== WHAT THE TASK ASKS ==
Working from the records below, return word for word the line that contains "Instruction: Click the" and each line after it, ending with the last. Skip all pictures.

== DATA PROVIDED ==
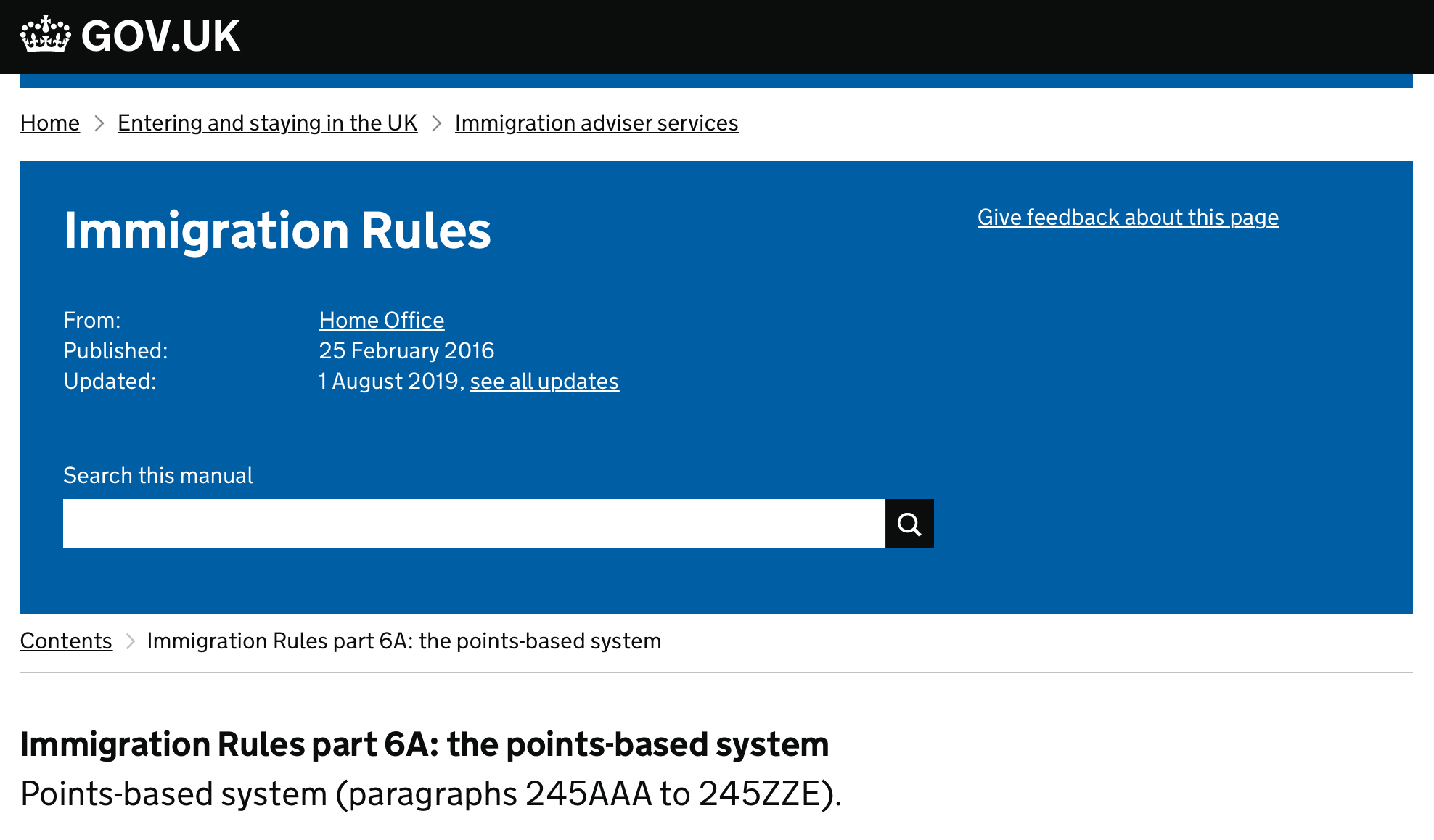Open the Home Office link
Image resolution: width=1434 pixels, height=840 pixels.
tap(381, 320)
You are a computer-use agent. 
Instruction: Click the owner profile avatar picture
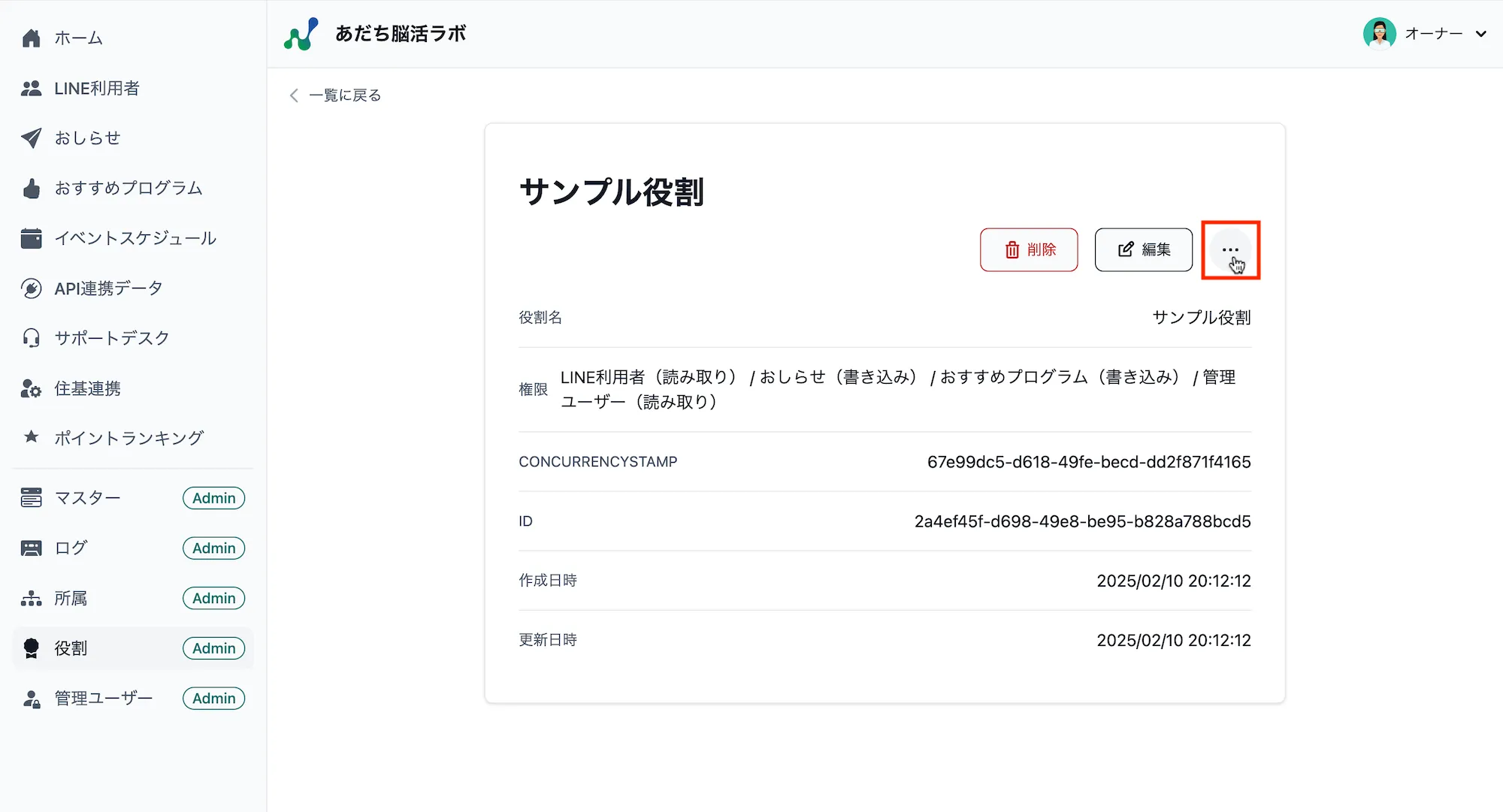pos(1381,33)
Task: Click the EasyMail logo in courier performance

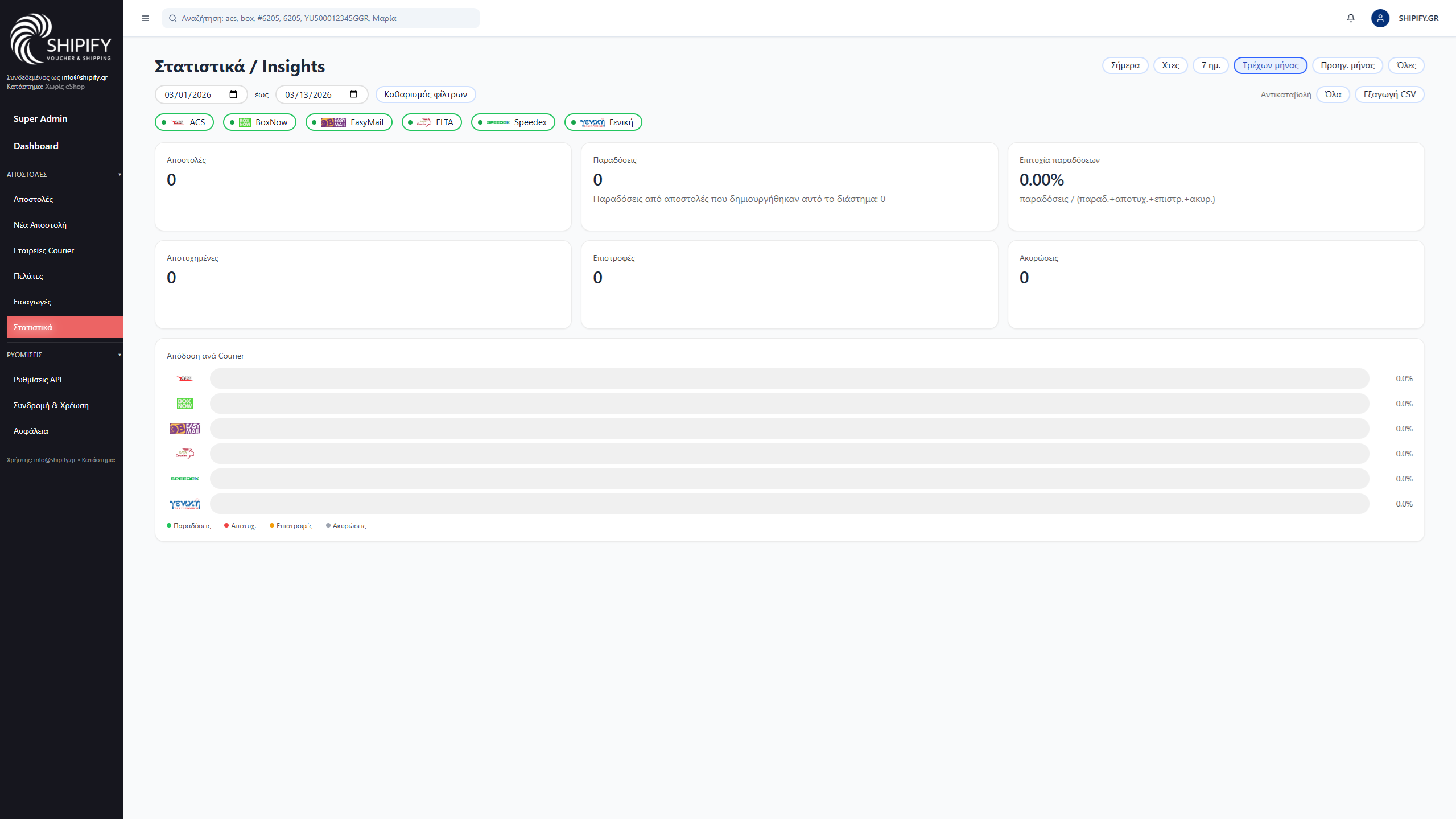Action: pos(184,429)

== THE ANSWER ==
Instruction: Click the owner profile avatar picture
pos(1381,33)
Task: Click the EasyMail logo in courier performance

Action: pos(184,429)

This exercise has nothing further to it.